I came to making through a longer route. I studied cultural anthropology, drawn to questions about how objects carry meaning, how adornment functions as ritual, how the things we choose to wear on our bodies speak a private language about desire and identity. I wrote poetry alongside my studies. Both disciplines taught me the same thing: that form is never neutral, and that beauty, at its most interesting, is always doing something.

Goldsmithing felt like a homecoming. I trained in the craft and began working in Vancouver, where I now hand-sculpt each piece in my studio. My process is intuitive and slow. I work primarily in wax, building forms that echo the eroded, aqueous quality of things shaped by time and nature rather than precision machinery. Baroque ornament, the fluid lines of Art Nouveau, the bold abstractions of mid-century Modernism — these histories move through my hands without me trying to reproduce them.

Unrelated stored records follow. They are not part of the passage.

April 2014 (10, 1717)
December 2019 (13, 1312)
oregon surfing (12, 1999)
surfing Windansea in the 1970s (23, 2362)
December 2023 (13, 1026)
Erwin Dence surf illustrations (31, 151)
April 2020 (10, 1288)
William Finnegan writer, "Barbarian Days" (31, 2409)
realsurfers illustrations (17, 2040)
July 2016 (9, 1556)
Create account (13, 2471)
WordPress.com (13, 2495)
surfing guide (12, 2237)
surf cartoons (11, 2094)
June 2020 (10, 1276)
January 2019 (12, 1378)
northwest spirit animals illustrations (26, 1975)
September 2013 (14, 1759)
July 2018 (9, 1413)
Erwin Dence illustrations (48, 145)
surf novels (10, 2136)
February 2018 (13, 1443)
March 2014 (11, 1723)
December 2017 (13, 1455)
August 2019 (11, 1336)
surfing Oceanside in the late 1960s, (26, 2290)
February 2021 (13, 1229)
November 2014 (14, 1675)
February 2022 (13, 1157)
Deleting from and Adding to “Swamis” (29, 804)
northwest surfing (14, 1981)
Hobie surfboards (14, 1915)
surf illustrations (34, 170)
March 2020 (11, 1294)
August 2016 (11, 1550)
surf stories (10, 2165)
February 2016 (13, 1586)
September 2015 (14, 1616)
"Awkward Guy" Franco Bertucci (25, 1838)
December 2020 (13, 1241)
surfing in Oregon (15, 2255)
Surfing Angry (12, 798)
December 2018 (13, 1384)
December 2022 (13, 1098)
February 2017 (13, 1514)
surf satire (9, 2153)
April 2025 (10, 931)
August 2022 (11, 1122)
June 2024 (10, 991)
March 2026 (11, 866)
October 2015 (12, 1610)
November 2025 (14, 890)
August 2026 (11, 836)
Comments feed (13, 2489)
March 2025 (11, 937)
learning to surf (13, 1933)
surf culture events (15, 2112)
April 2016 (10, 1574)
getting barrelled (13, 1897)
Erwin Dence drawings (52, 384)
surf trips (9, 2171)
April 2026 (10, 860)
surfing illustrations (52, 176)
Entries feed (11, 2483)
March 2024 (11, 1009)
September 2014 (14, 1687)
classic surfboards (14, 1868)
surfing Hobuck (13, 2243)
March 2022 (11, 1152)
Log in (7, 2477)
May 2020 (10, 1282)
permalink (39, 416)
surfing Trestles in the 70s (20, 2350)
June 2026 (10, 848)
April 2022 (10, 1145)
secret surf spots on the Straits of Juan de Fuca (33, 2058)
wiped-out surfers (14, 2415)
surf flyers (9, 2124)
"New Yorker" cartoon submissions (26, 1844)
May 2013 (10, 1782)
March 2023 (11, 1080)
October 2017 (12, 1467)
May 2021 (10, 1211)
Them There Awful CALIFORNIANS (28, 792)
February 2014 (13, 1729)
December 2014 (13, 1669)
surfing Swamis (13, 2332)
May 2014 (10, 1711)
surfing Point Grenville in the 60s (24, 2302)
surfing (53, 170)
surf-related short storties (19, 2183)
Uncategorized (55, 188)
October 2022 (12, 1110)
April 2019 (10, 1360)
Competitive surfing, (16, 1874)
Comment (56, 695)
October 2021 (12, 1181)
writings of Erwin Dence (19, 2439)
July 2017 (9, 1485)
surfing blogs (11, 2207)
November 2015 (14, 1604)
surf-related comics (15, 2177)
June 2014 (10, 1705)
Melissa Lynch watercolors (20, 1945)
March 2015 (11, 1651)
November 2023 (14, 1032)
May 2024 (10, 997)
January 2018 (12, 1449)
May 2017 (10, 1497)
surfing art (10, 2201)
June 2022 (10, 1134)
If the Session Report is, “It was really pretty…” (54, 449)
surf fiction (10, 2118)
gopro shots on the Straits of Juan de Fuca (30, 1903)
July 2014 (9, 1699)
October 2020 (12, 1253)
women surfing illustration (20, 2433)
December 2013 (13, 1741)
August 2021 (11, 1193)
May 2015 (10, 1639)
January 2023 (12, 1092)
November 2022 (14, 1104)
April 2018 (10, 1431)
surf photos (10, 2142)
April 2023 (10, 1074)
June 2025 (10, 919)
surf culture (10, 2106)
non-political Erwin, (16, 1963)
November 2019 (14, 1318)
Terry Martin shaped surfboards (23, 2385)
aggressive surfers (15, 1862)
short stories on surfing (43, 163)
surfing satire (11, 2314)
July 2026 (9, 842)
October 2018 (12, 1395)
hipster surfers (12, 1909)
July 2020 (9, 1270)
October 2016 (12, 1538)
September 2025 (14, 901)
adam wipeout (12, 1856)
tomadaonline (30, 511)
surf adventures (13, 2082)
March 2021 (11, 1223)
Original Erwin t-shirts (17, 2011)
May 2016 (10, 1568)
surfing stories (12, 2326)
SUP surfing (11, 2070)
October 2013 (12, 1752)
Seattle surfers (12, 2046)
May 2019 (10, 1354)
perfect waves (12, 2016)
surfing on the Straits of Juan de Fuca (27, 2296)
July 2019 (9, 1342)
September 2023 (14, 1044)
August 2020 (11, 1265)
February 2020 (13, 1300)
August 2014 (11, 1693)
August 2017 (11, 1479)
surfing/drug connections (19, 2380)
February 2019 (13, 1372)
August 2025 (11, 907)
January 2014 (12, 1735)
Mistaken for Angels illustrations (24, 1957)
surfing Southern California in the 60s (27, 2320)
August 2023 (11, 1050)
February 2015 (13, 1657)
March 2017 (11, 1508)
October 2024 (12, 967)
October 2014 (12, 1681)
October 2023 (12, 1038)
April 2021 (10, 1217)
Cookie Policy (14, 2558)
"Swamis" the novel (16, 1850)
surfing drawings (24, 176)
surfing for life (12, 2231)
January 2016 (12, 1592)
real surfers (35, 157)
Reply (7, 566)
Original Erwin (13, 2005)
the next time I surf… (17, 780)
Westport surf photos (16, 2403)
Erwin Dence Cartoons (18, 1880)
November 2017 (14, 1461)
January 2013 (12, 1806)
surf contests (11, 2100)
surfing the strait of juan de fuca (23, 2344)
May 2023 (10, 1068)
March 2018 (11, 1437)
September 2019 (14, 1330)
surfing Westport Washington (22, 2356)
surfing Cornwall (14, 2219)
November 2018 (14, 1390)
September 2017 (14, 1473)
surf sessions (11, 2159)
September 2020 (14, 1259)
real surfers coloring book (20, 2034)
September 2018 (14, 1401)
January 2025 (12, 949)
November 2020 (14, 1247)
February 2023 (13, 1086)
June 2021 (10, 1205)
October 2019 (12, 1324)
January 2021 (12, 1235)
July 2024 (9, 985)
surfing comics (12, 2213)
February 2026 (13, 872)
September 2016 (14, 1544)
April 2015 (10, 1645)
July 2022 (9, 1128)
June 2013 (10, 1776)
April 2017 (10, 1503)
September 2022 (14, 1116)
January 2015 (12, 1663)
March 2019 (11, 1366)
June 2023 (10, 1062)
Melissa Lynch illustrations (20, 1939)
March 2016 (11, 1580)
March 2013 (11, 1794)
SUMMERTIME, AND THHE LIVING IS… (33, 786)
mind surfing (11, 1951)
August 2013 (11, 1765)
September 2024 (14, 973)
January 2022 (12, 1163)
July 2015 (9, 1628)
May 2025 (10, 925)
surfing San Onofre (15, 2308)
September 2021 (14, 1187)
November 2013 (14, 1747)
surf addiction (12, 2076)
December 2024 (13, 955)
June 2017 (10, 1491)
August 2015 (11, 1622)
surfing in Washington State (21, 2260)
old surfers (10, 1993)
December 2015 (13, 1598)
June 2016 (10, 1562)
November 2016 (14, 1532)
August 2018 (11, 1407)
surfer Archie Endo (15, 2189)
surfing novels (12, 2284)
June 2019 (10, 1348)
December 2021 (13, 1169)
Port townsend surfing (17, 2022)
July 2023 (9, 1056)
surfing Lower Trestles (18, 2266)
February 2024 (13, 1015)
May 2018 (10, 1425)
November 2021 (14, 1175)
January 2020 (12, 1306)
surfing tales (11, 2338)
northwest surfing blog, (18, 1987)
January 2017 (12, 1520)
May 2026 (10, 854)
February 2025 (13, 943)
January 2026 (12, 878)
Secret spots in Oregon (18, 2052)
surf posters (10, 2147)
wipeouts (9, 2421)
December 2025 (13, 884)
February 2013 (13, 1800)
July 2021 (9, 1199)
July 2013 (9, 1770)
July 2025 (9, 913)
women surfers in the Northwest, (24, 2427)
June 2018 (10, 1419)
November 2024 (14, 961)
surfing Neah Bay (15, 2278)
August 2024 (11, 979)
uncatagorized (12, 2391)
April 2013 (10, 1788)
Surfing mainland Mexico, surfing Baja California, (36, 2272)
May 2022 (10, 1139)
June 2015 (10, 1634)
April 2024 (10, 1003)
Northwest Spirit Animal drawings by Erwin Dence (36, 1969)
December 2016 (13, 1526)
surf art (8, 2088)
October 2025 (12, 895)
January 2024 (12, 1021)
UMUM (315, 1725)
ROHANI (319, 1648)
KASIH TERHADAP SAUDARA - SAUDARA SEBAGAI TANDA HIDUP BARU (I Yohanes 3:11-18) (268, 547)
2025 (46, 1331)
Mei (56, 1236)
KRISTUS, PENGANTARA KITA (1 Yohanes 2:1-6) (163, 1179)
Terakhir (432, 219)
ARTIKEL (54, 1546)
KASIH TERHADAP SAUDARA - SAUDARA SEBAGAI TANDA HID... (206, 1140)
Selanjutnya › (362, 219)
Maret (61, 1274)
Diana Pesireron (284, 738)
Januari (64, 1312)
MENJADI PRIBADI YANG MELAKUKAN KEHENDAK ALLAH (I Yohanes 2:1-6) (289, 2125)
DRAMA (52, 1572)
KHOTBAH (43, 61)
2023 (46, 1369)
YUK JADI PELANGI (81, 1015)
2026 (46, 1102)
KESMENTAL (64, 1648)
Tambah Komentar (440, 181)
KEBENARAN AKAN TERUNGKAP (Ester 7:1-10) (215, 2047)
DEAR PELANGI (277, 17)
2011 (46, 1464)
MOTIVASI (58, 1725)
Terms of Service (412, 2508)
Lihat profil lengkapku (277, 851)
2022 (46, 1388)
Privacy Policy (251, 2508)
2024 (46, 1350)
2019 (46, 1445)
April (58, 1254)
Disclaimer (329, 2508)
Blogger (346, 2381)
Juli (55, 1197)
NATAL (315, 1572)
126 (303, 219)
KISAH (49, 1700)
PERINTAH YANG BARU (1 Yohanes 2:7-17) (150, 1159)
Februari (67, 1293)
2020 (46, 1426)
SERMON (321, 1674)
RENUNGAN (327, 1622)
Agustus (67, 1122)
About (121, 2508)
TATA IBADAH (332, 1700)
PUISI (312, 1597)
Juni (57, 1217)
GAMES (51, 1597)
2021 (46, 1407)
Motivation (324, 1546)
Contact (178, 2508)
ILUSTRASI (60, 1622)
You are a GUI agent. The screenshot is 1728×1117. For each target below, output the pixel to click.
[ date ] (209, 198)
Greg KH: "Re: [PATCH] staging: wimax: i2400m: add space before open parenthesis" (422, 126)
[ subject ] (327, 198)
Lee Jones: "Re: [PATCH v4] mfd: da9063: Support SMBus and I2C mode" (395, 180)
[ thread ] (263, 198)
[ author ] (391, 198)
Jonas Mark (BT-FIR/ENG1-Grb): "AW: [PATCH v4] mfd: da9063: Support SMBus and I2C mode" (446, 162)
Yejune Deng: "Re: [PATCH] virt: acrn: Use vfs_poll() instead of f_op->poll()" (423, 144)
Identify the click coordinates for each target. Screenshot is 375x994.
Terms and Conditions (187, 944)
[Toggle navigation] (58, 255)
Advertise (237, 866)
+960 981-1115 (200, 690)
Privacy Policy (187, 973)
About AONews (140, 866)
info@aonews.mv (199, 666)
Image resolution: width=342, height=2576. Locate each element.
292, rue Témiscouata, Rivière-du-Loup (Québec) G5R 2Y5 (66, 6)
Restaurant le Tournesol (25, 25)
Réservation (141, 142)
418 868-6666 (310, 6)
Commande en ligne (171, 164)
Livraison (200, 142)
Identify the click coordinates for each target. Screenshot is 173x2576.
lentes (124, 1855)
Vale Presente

The Delphine collection takes its name from Delphi, the ancient sanctuary of prophecy on the Aegean. It felt right for work that arrives through instinct more than calculation, pieces that seem like they might have been unearthed rather than made.

Alongside my original work, I collect and sell antique and vintage jewellery. These pieces are not separate from my practice. They are part of the same conversation. I am drawn to objects that carry a visible history, where beauty and imperfection are inseparable. All gemstones in my original work are repurposed from vintage sources.

Jewellery, to me, is a form of wearable sculpture and, more than that, a site of intimate ritual. The act of putting something on, of choosing what to carry on your body through a day, is a small and private act of self-expression that I find endlessly compelling.

Sarah Silvey works and lives in Vancouver, BC.